Despite successful litigation it remains a harsh reality that legislators can still enact ever more stringent laws against LGBT+ people, and the contagion is now reaching countries where backlash has not been strong in the past. In Namibia, legislators reformed the Marriage Act to make it even more inaccessible to LGBT+ people in or wishing to enter into marriages following the Supreme Court ruling. Lawmakers in Botswana have resisted reforming the penal code despite the Court decriminalising homosexuality, and have not implemented a gender recognition policy or law despite the transgender court victories in 2017. South Africa, long seen as a leader on LGBT+ rights in the region, still has not passed a Hate Crimes & Hate Speech Bill first introduced in 2016, and the former president has recently expressed contempt for same-sex marriage - legal in the country since 2006.

Activists in Southern Africa are growing worried that countries like Zambia, Namibia and Malawi may be next to follow in the footsteps of Uganda and Ghana. The need for a collective effort by pro-LGBT+ legislators to translate some of the court wins for LGBT+ people into law and policy change could not be more critical.

At our ‘African Legislators for Equality’ event last year, the Global Equality Caucus launched a regional legislators’ network to help prevent backsliding on LGBT+ rights spilling into Southern Africa. Such networks of legislators who are like minded in the goal of advancing equality for all are very necessary platforms through which sustained change can be attained. There is need to have pro-LGBT+ legislators speak to their peers across the region about accountability on international, pan-African and national human rights commitments and standards, and we are proud to be facilitating these vital conversations.

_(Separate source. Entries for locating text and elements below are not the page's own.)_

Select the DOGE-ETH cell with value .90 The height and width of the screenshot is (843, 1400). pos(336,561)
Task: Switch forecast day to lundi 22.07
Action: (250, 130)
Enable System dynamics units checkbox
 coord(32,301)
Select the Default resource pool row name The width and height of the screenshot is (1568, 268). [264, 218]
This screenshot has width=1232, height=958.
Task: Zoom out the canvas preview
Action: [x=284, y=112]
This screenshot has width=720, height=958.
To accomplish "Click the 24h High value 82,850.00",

Southern Africa needs more investment to fireproof it against this current wave of backlash and backsliding on human rights commitments, as it is the region with a growing body of case law, jurisprudence and developments on the protection of LGBT+ people’s rights. The role and power of legislators - for good or for ill - could not be made any more clear than the current wave of backlash and backsliding on LGBT+ people’s rights in Africa.